Título: Novas democracias. Ou algo parecido com isso
Autor: Kaplan, Robert D.
Fonte: O Estado de São Paulo, 02/03/2011, Internacional, p. A13

Um dos obstáculos no Oriente Médio é que os jovens, ágeis e dispostos a desafiar balas, podem derrubar um sistema, mas não conseguem governá-lo

Com a deposição de regimes autocráticos no Egito e na Tunísia - e de outros ditadores árabes, como o da Líbia, que está cercado - alguns anunciaram euforicamente a chegada da democracia ao Oriente Médio. Mas alguma coisa mais sutil pode se desenvolver. Os regimes que surgirem poderão se chamar democracias e o mundo poderá compactuar com a mentira, mas o teste de um sistema é como as relações de poder funcionam nos bastidores.

Em Estados com tradições institucionais relativamente fortes, como Tunísia e Egito, uma forma de democracia pode de fato se desenvolver. Mas lugares que são menos Estados que expressões geográficas, como a Líbia e o Iêmen, mais provavelmente produzirão regimes híbridos.

Dentro desses sistemas - com os quais a história está bastante familiarizada - militares, serviços de segurança interna, tribos e partidos políticos inexperientes competem por influência.

Esse processo produz incoerência e instabilidade porque combina atributos do autoritarismo e da democracia. Isso não é tanto uma anarquia como um tatear do terreno para a verdadeira modernidade.

Outro obstáculo para surgirem rapidamente democracias acabadas no Oriente Médio é que os jovens, ágeis nas mídias sociais e dispostos a desafiar balas, podem derrubar um sistema, mas não conseguem necessariamente governar. Para isso, são necessárias organizações hierárquicas. E enquanto elas se desenvolvem teremos vários sistemas mistos - vários tons de cinza em vez de ditadura contra democracia pura e simples.

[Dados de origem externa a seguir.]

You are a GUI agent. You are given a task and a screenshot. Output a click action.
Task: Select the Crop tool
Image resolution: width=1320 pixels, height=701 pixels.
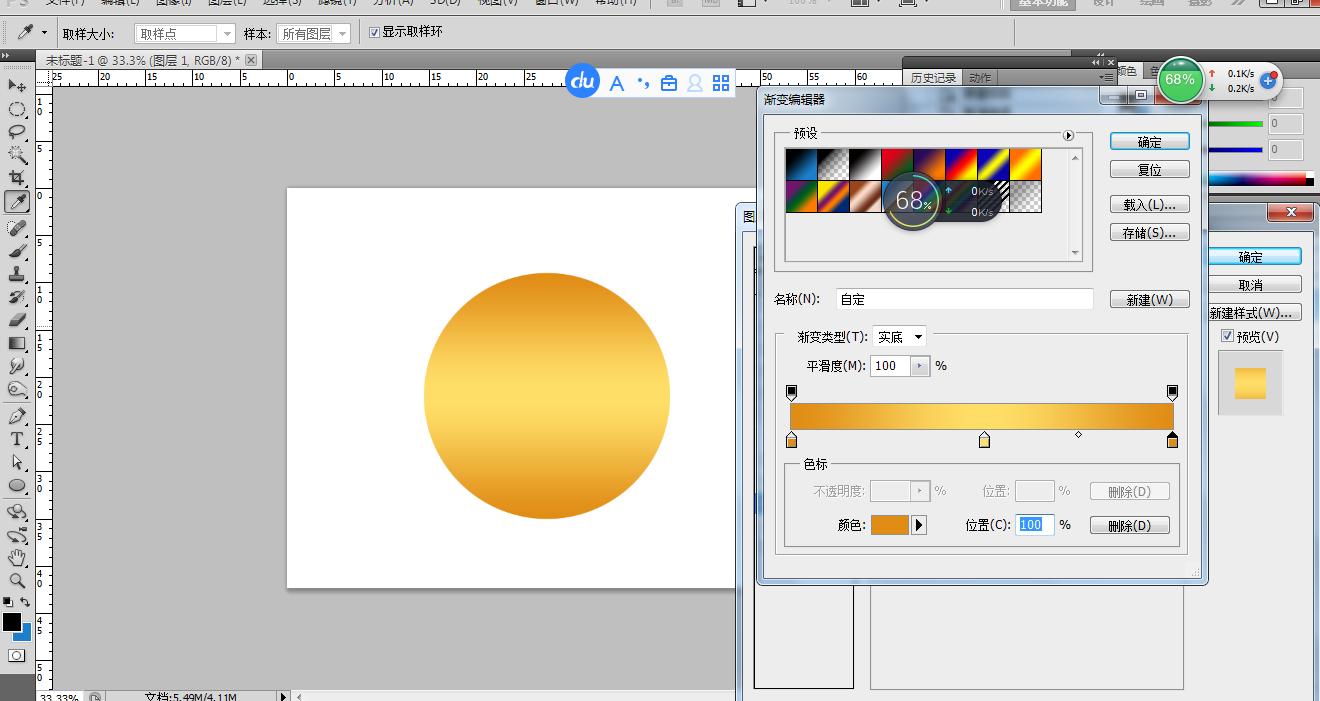tap(14, 177)
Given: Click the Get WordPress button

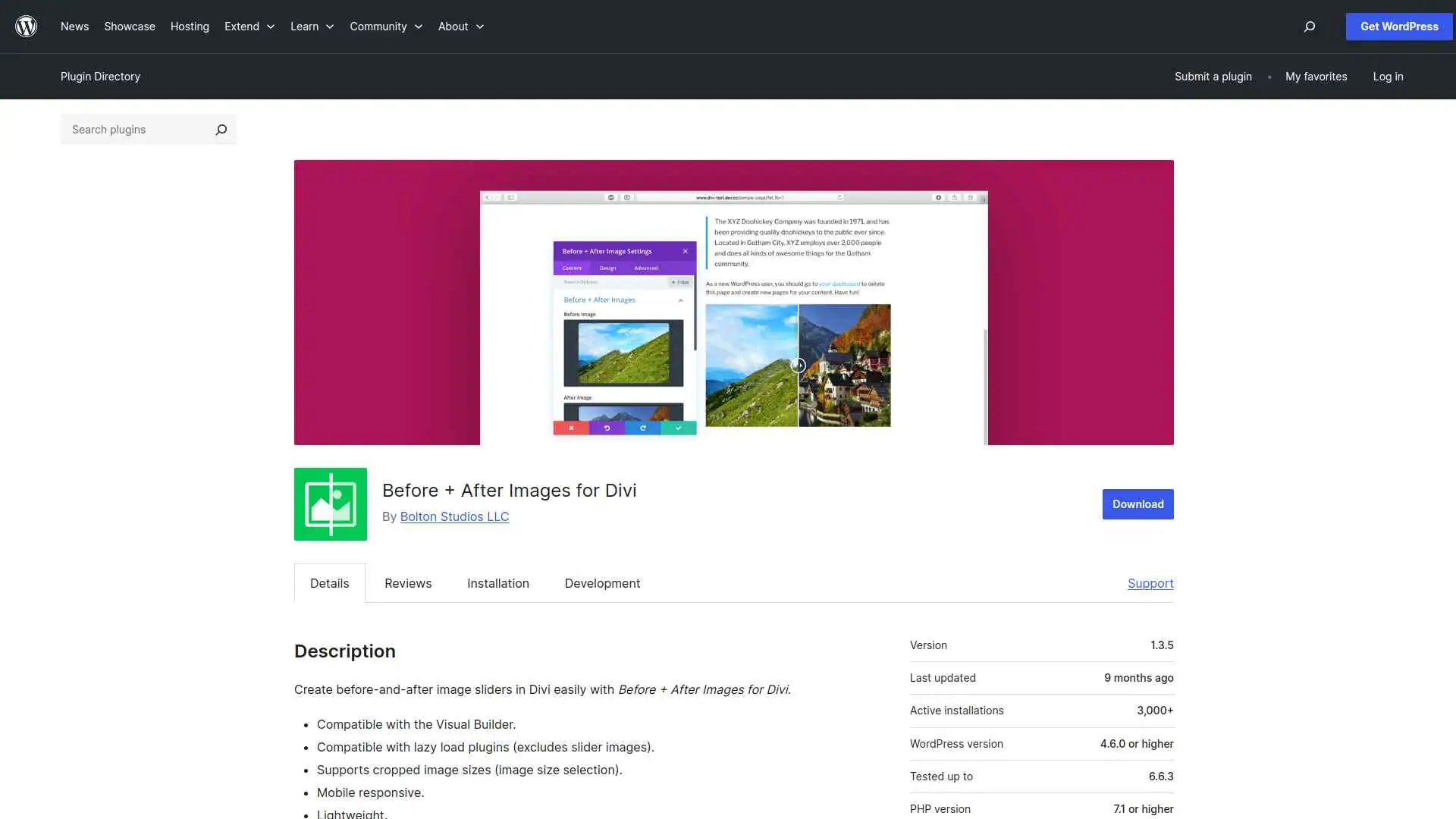Looking at the screenshot, I should [x=1398, y=27].
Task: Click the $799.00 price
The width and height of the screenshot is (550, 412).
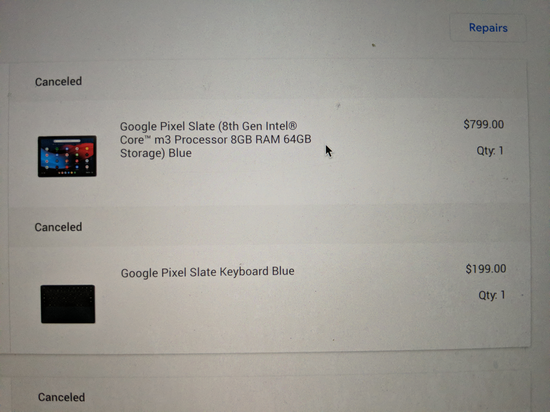Action: (483, 124)
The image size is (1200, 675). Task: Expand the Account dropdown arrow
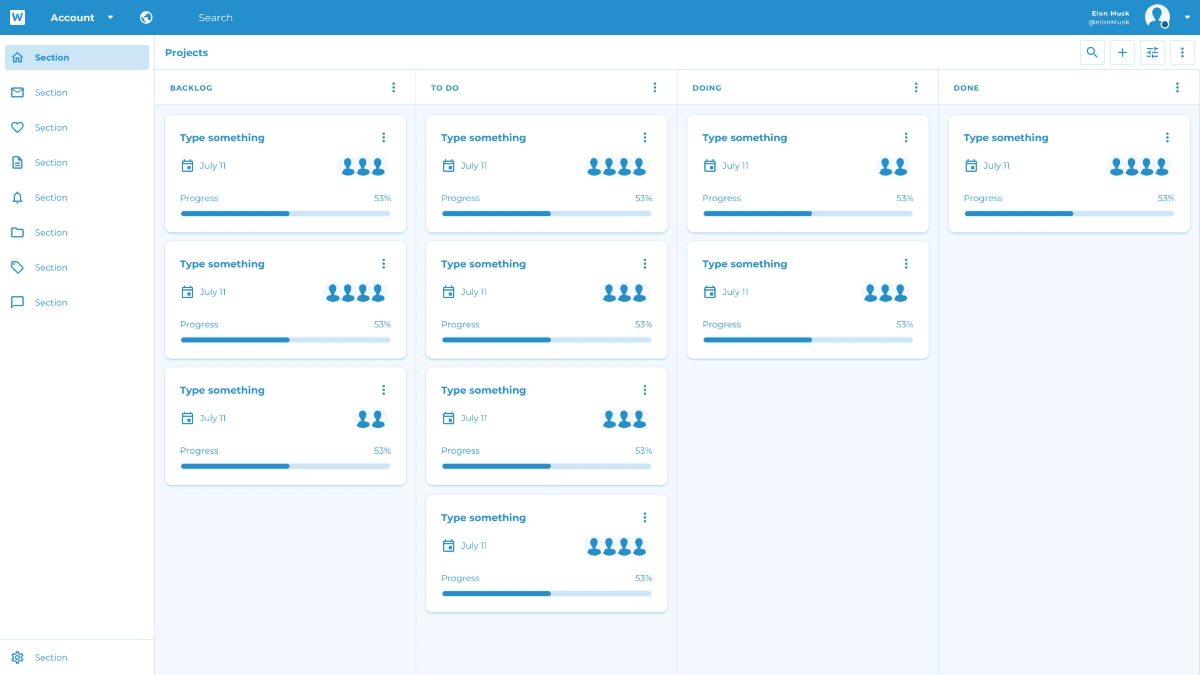pyautogui.click(x=110, y=17)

Quando o cristianismo espalhou-se pela bacia do Mediterrâneo no fim da antiguidade, ele não unificou o mundo antigo nem o tornou moralmente mais puro; ele se dividiu em vários ritos, seitas e heresias que se enfrentavam. A política do poder continuou muito parecida com o que era antes. Alguma coisa parecida poderá ocorrer com a propagação da democracia.

O sistema em evolução de cada país árabe criará um cenário familiar: os EUA tinham uma relação relativamente tranquila com o México quando este era uma ditadura de partido único. Mas à medida que o México evoluiu para uma democracia multipartidária, as relações se tornaram mais difíceis e mais complexas.

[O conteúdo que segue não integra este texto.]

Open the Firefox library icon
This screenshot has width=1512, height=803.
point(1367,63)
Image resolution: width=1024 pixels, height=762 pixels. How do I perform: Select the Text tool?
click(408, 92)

Já não havia um homem ou um número telefônico para discar quando surgia uma crise. Washington precisou fazer lobby simultaneamente com uma série de personalidades mexicanas. Uma era de complexidade parecida está para surgir no mundo árabe - e não se tratará apenas de conseguir que as coisas sejam feitas, mas também de saber quem está realmente no comando.

As sublevações no Oriente Médio terão um efeito mais profundo na Europa do que nos EUA.

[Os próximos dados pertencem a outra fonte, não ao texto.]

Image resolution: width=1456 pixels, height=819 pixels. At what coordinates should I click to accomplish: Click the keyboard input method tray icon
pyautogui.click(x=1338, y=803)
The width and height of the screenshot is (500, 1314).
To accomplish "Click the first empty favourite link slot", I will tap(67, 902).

Assim como a Europa deslocou-se para o leste para englobar os antigos Estados satélites da União Soviética em 1989, ela agora se expandirá para o sul. Durante décadas, o Norte da África foi efetivamente isolado da borda setentrional do Mediterrâneo por causa dos regimes autocráticos que sufocavam o desenvolvimento econômico e social enquanto promoviam políticas extremistas.

O Norte da África deu à Europa migrantes econômicos, mas pouca coisa mais. Mas, à medida que seus Estados evoluírem para regimes híbridos as interações políticas e econômicas com a vizinha Europa se multiplicarão. Alguns daqueles migrantes árabes poderão retornar para suas casas quando políticas reformistas criarem novas oportunidades. O Mediterrâneo se tornará um conector, e não o divisor que tem sido durante a maior parte da era pós-colonial.

Claro, Tunísia e Egito não estão prestes a ingressar na União Europeia. Mas eles se tornarão zonas de sombra de um envolvimento aprofundado da UE. A própria UE se tornará um projeto ainda mais ambicioso e pesado.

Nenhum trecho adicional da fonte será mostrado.